O escritor sagrado nos informe que “Cristo não entrou em santuário feito por mãos, figura do verdadeiro, porém no mesmo céu, para comparecer, AGORA, por nós, perante a face de Deus” (Hb.9:24). Este “agora” é a síntese perfeita de todos os “agoras”, de todos os “antes” e “depois”.
O sacrifício de Cristo não poderia ter se dado em outra época. Ele tinha que acontecer na “plenitude dos tempos”, ou ainda, na “consumação dos séculos”. Um portal se abriu no tempo e no espaço, um portal entre o Cronos e o Kairós. A abertura deste portal é representada pelo rompimento do véu que separava o Santo dos Santos do resto do Templo.
Por isso, o sacrifício de Cristo tem caráter definitivo. Diferente dos sacrifícios levíticos, que tinham quer repetidos todos os anos. Esses sacrifícios eram apenas a pálida representação do que deveria ocorrer na Plenitude dos Tempos, e que garantiria a realização dos bens futuros.
Observe o que diz o escritor:
“Porque tendo a lei a sombra dos BENS FUTUROS, e não a imagem exata das coisas, nunca, pelos mesmos sacrifícios que continuamente se oferecem cada ano, pode aperfeiçoar os que a eles se chegam” (Hb.10:1).
Sacrifícios feitos dentro do tempo não podem garantir bens futuros. Somente um sacrifício feito fora do tempo e do espaço.
Foi por este mesmo portal que os poderes do mundo vindouro invadiram a presente Era.
Que “poderes” seriam estes?
Em Efésios 6:12, lemos acerca dos “poderes deste mundo tenebroso”. Em 1 Coríntios 2:6, lemos sobre os “poderosos deste mundo, que se aniquilam”.

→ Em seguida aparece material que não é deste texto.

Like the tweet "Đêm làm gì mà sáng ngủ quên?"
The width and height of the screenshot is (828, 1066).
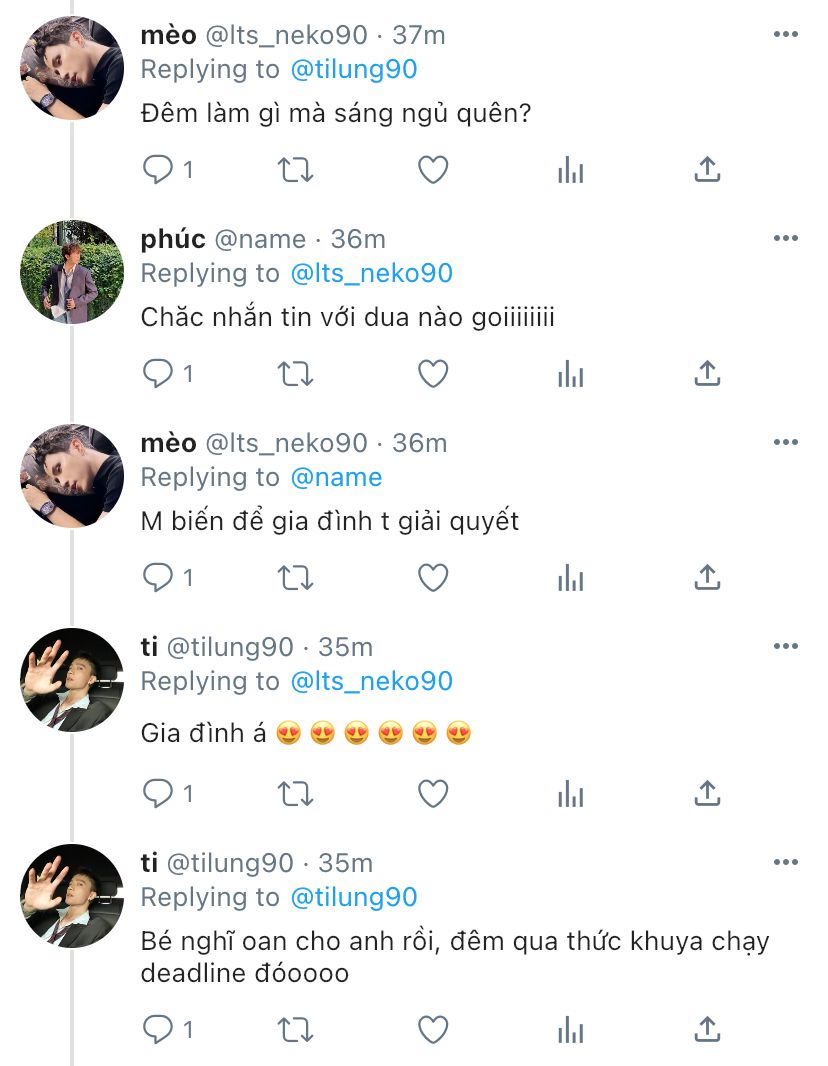click(x=432, y=170)
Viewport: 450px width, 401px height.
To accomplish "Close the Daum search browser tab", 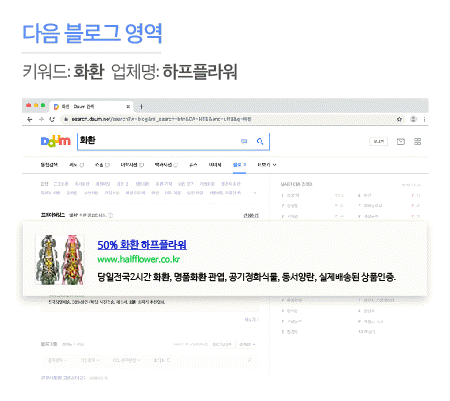I will point(128,107).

O fato é que tais poderes foram destituídos, quando Cristo verteu Seu sangue no Madeiro.
Porém, eles se valem da ignorância das pessoas, para mantê-las sob o seu domínio maléfico e patético.
Urge declarar ao mundo que tais poderes foram depostos, e que os reinos deste mundo vieram a ser do Senhor e do Seu Cristo.
A bem da verdade, todos nós, enquanto ignorantes, estivemos sob o domínios de tais poderes, andando “segundo o curso deste mundo, segundo o príncipe das potestades do ar, do espírito que agora opera nos filhos da desobediência” (Ef.2:2).
Porém agora, fomos ressuscitados com Cristo, e estamos assentados nas regiões celestiais, “acima de todo principado, e autoridade, e poder, e domínio, e de todo nome que se nomeia, não só neste século, mas também no vindouro” (Ef.1:21).
Fomos instituídos no lugar deixado vago por aqueles que foram destituídos. Somos agora os representantes do futuro, anunciando a soberania d’Aquele que era, que é e que há de vir. Não se trata de ficção teológica ou científica, mas de fato inconteste, respaldado pelas Escrituras.
Os poderes do mundo tenebroso tentam nos acorrentar ao passado, através de suas acusações. Os poderes do mundo vindouro nos convocam a trabalhar pelo futuro.
Os poderes do mundo tenebroso se alimentam do pó da terra; os poderes do mundo vindouro se projetam nas estrelas.